Start of Source records
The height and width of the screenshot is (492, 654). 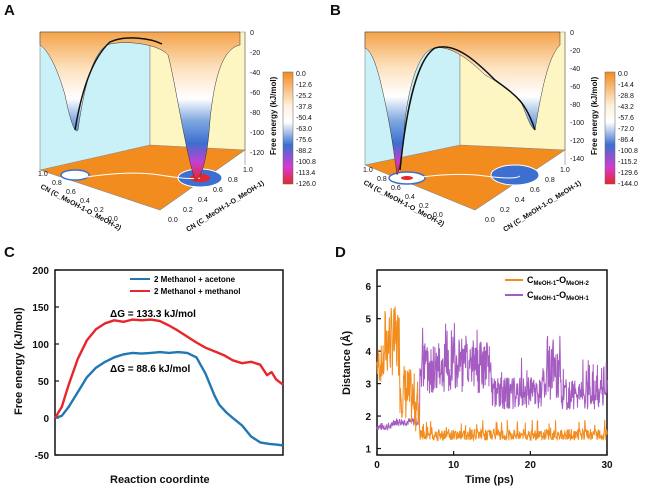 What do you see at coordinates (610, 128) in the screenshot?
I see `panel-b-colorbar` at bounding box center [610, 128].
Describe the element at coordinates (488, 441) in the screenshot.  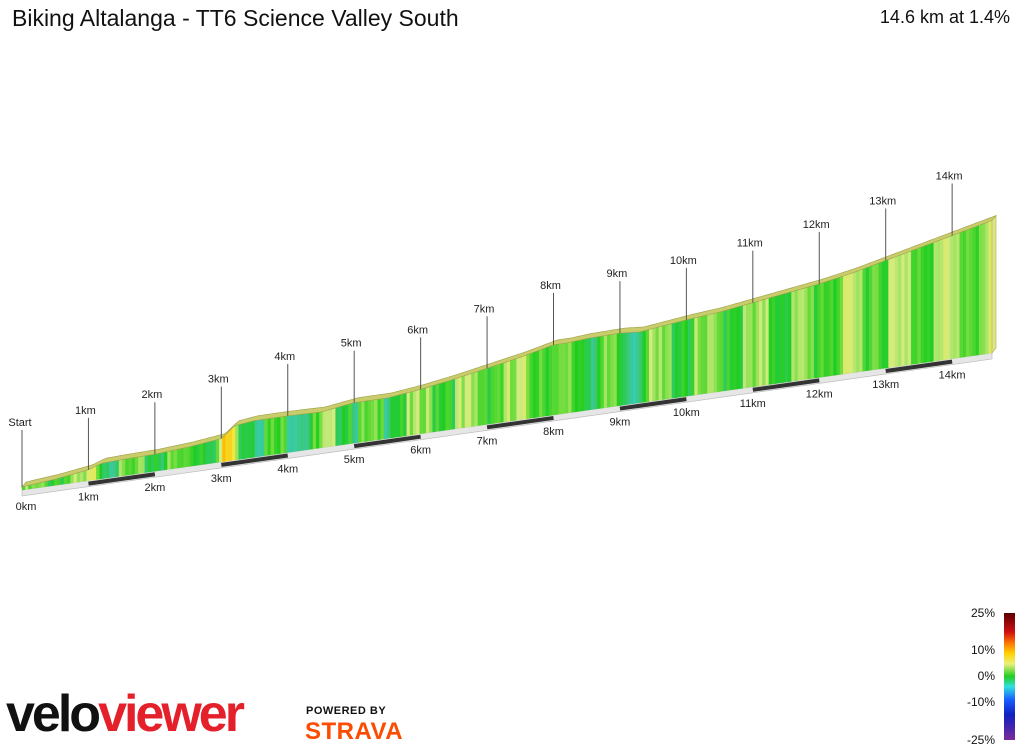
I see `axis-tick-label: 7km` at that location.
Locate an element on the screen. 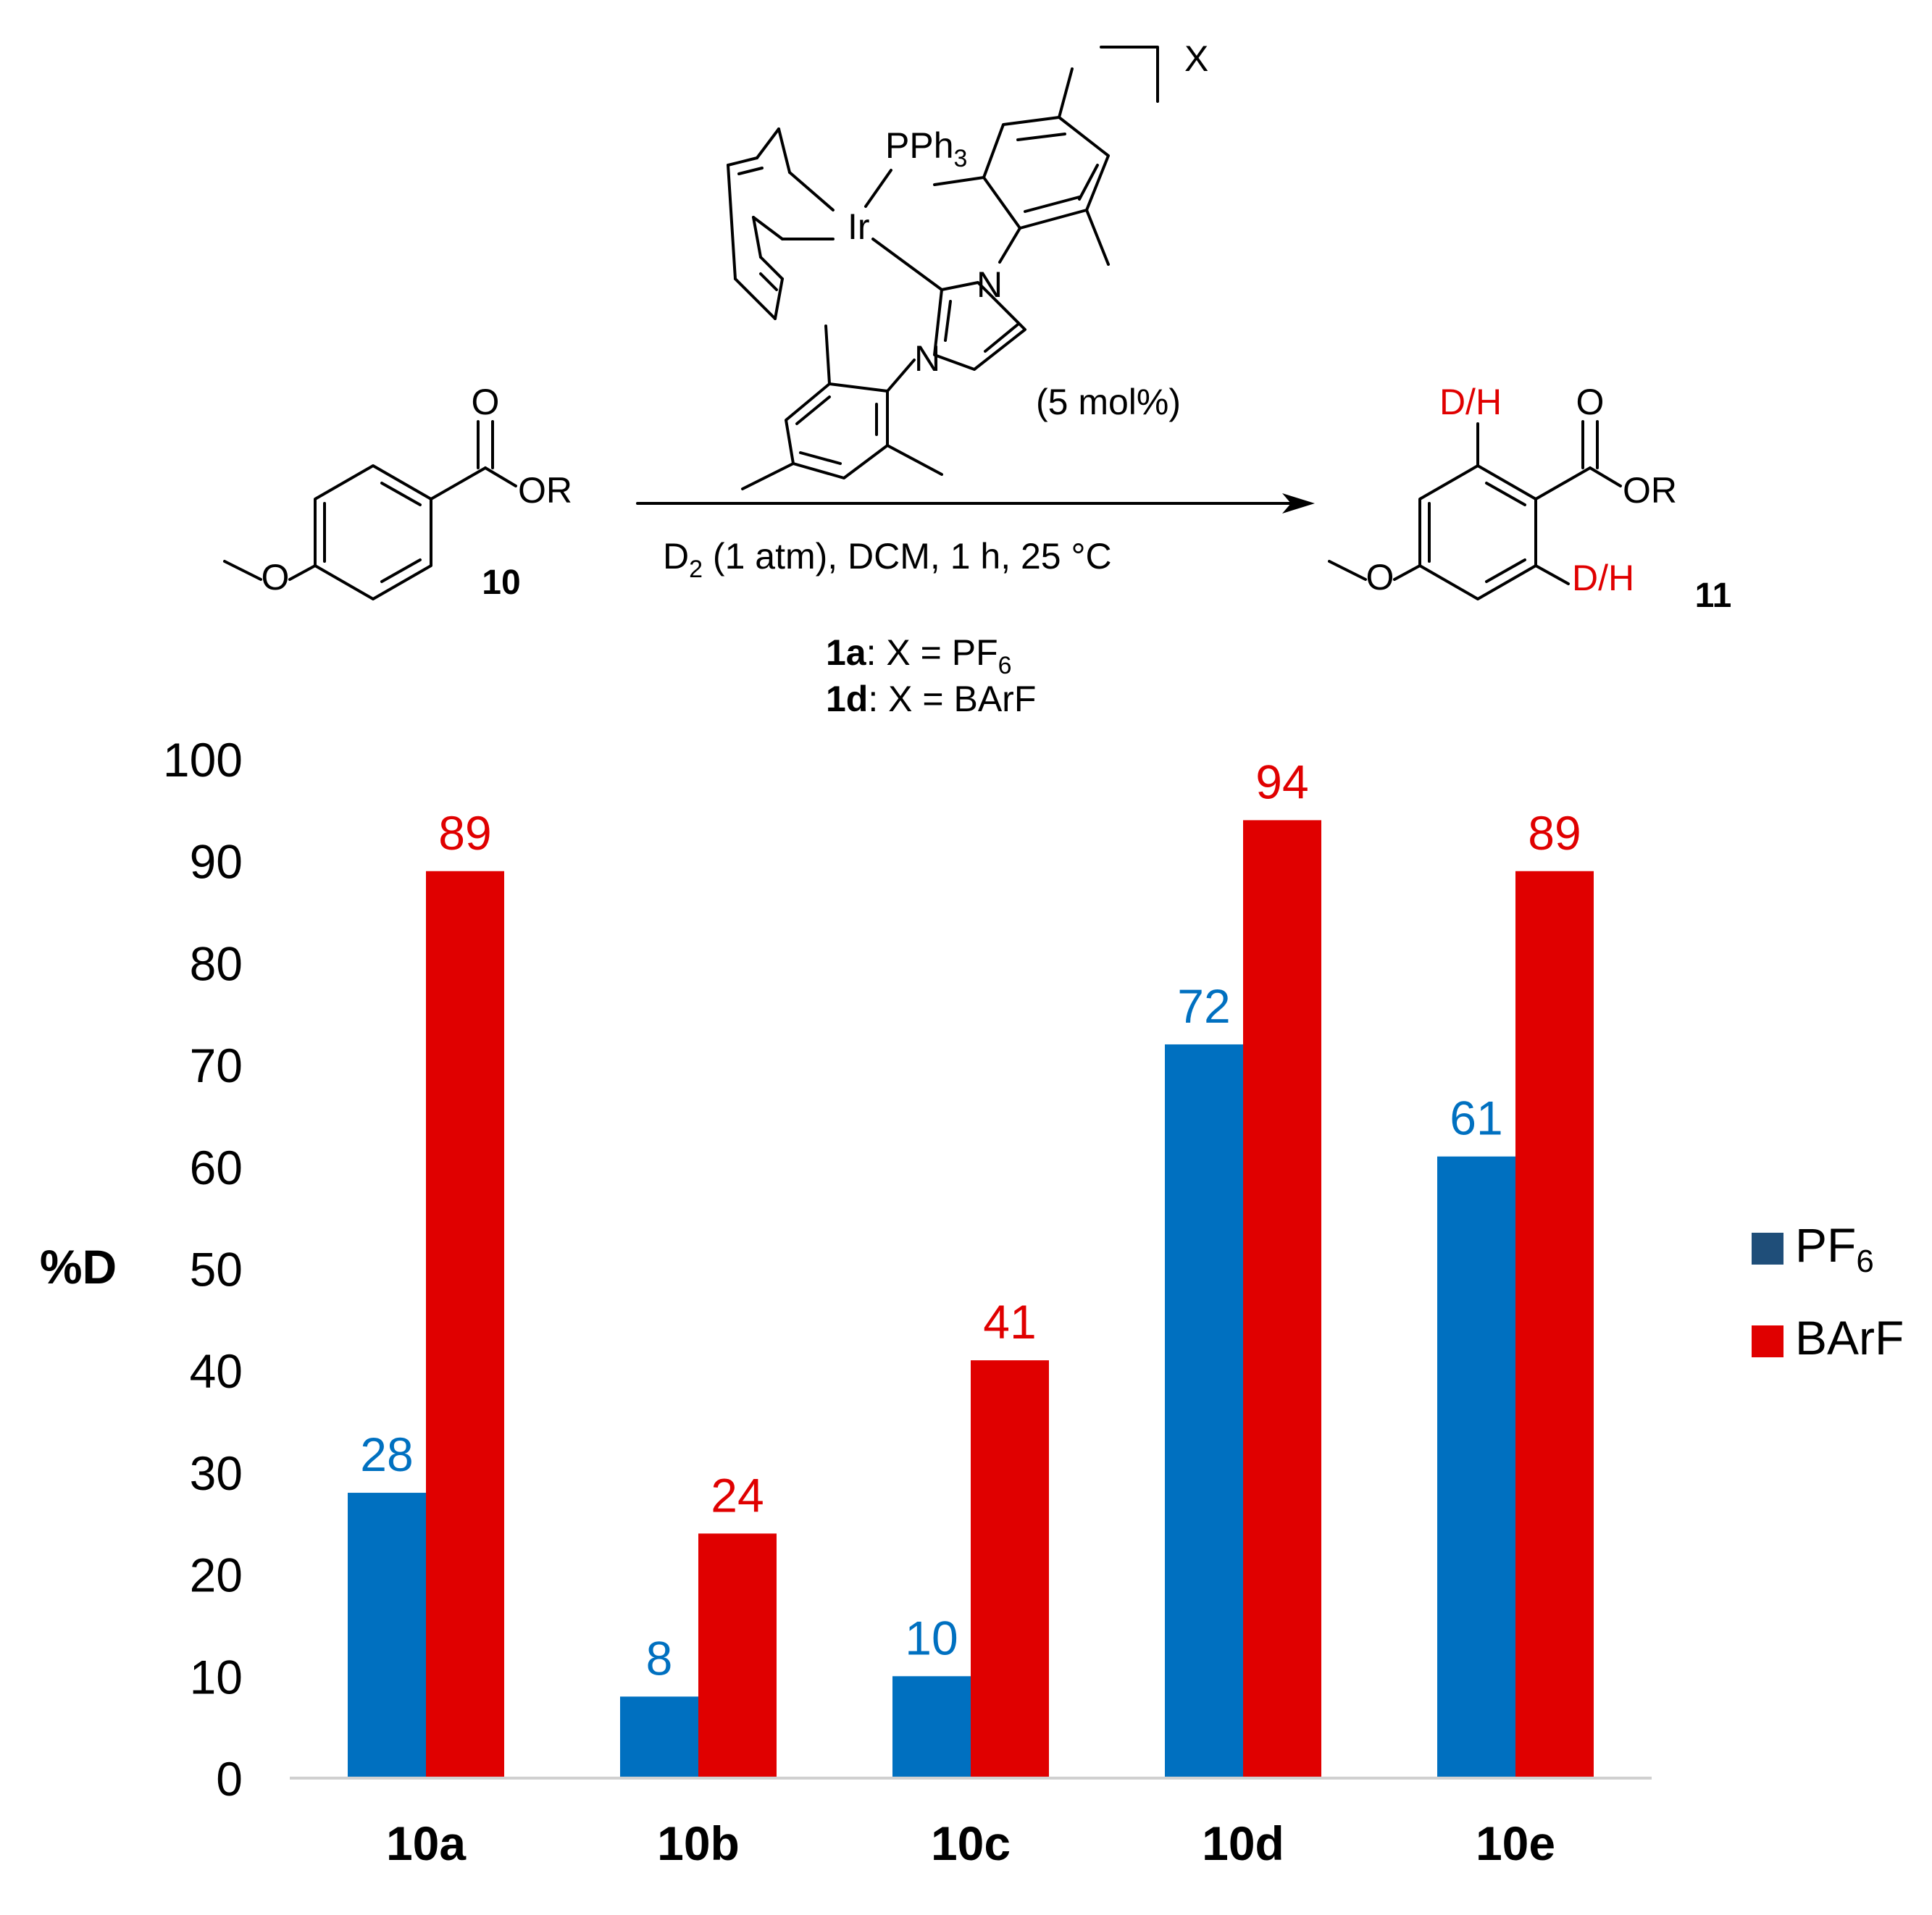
End of Source records
Assigned task: Please update the stretch of items from the line containing "Describe the element" through the end of the items, changing "screenshot" to "image" and keeping everything else the same. Leave the pictures out of your answer.

Answer section:
Describe the element at coordinates (488, 441) in the image.  
I see `axis-tick-label: 7km` at that location.
Locate an element on the screen. 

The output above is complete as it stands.